Pictures in the listing below are skipped, while the lines from the "Turn off the WiFi ON/OFF switch" line through the "The height and" line are returned word for word.

* _RECORD EXTRACTS_:
____
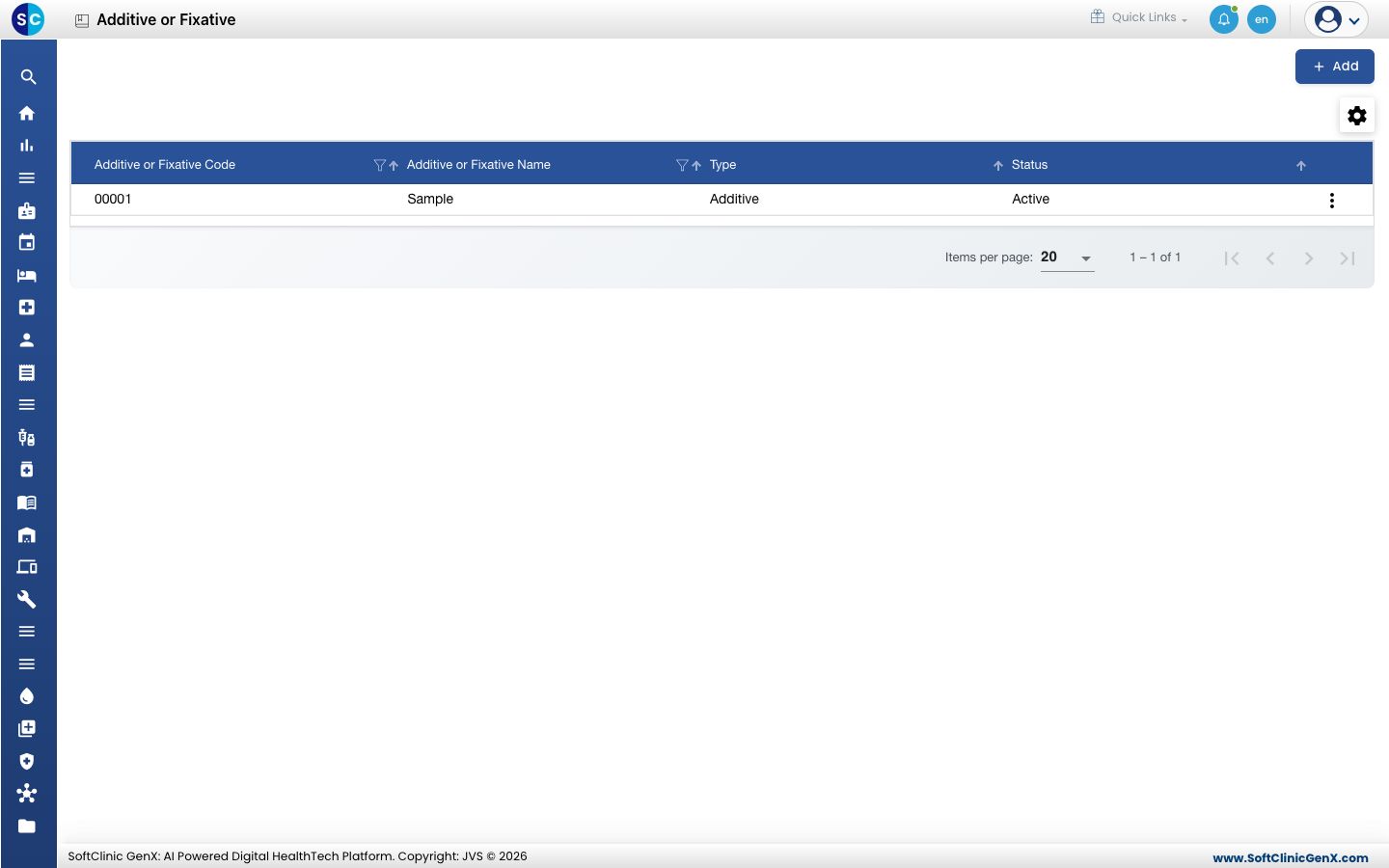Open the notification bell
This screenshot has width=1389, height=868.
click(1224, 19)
____
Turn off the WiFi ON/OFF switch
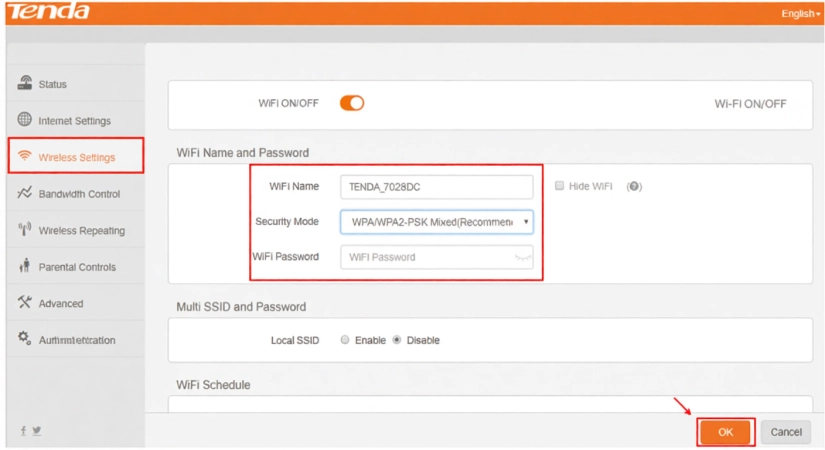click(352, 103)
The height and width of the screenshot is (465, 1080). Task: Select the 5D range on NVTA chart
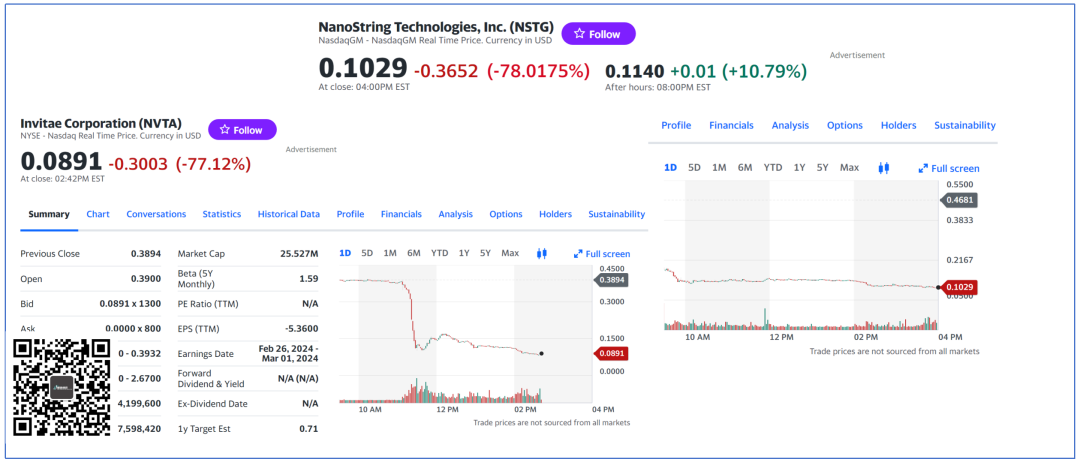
____
* _WRITTEN ANSWER_:
Turn off the WiFi ON/OFF switch
click(352, 103)
The height and width of the screenshot is (465, 1080). Task: Select the 5D range on NVTA chart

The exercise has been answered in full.